There was a lot of progress in the recent years concerning relativistic hydrodynamics, derived via relativistic kinetic theory from quantum field theory.
 
  • #63
Mister T said:
I don't know how to define inertial mass in special relativity, but resistance to acceleration gives a weird result. The resistance to acceleration gives different results depending on the direction of the force.
You don’t really. Inertial mass is a concept of classical mechanics. In relativity ”mass” generally refers to rest energy. To me, the real beauty of ##E = mc^2## is that the rest energy is equal (with c=1) to a system’s rest frame inertia. Thereby justifying the use of the word “mass” for the rest energy.
 
  • #64
My point was to emphasize that if you try to make sense of point-particle mechanics (which is not so easy, if not impossible, by the way) the quantity mass in (special) relativity is the same as in Newtonian physics, if you use the right description in terms of a manifestly covariant way. The key is to introduce the concept of proper time and Minkoski force.
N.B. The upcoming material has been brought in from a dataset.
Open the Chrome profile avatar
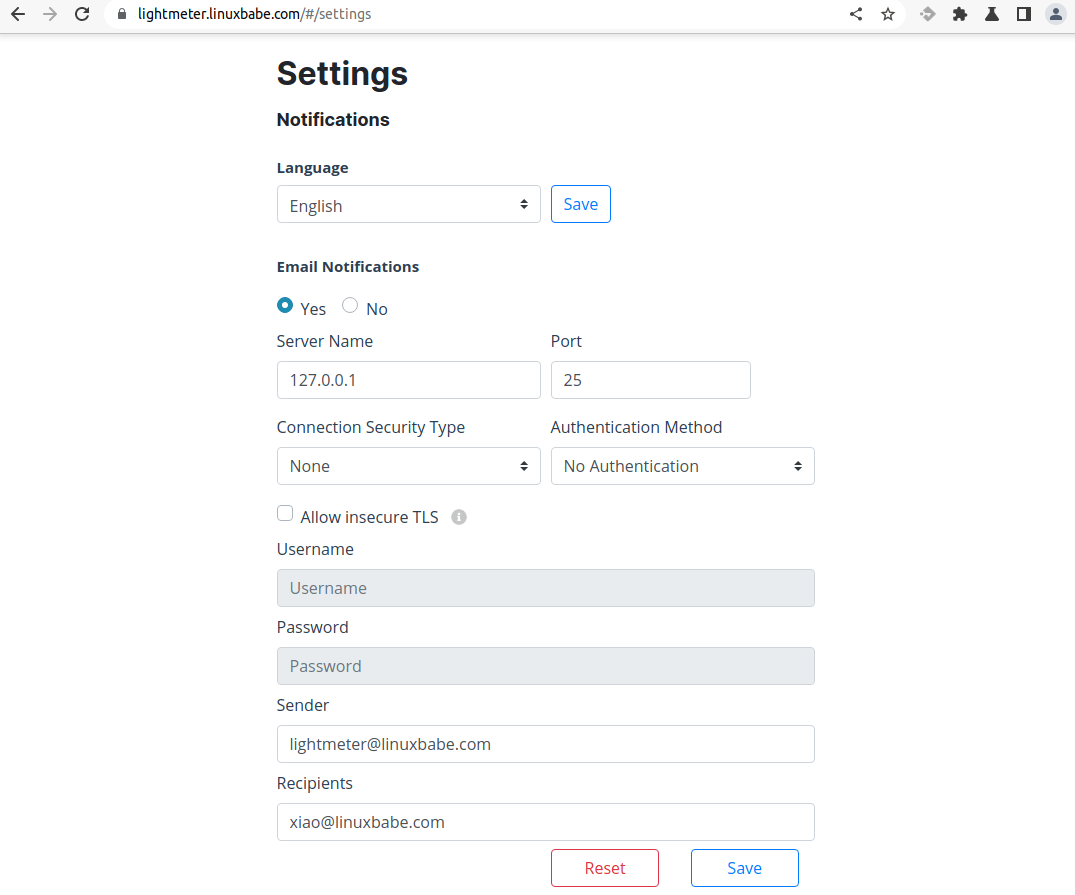1075x895 pixels. [1055, 15]
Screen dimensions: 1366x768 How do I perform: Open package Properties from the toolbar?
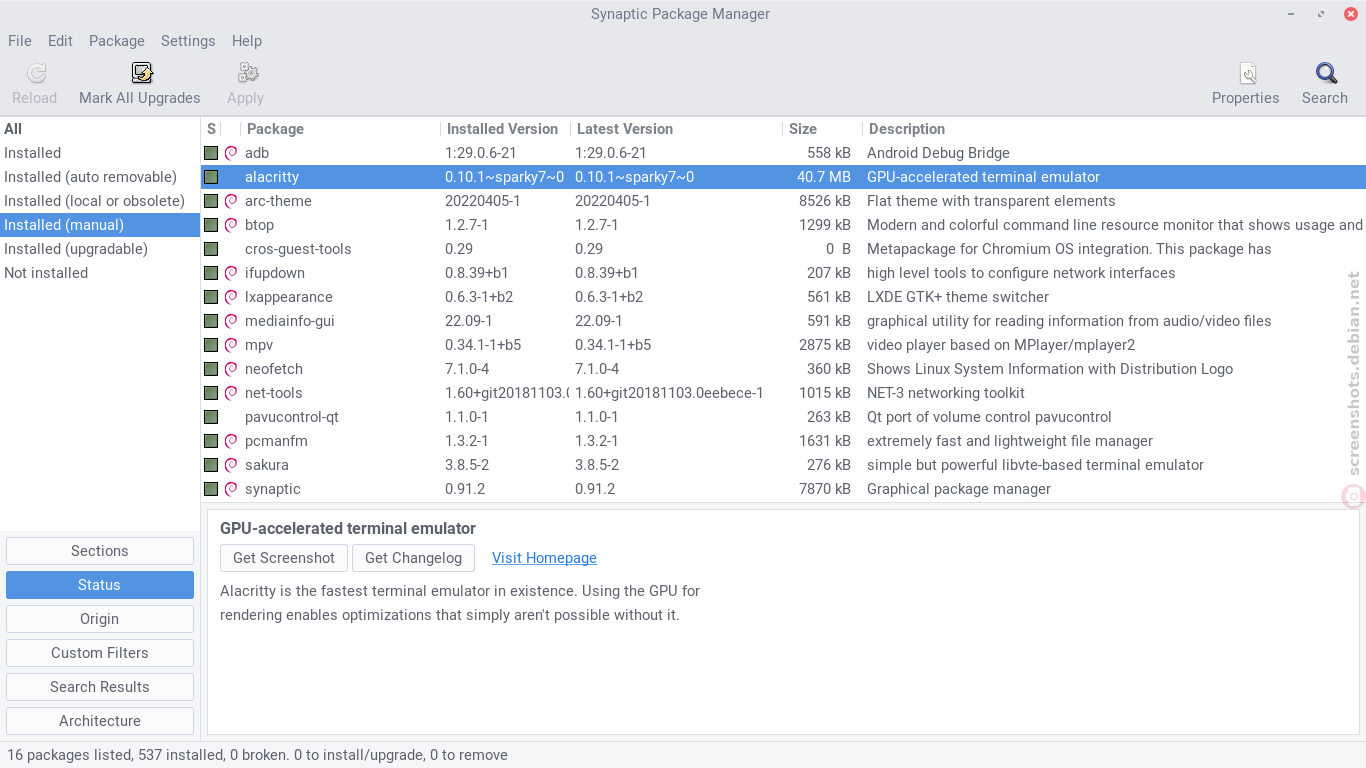[1247, 73]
Of course, point-particle mechanics in relativity is a bit limited, because what you can really describe to some extent is the motion of a free particle and a particle in an external field, neglecting the inevitable interaction with its own field, i.e., in electrodynamics, the electromagnetic Coulomb field around the point particle + the radiation field when it's accelerated and the back reaction of the latter to the particle, aka radiation damping.

If you include the latter inevitable consequences of relativity in point-particle mechanics, you come to the conclusion that you get not much further than to the Landau-Lifshitz approximation of the Lorentz-Abraham-Dirac equation.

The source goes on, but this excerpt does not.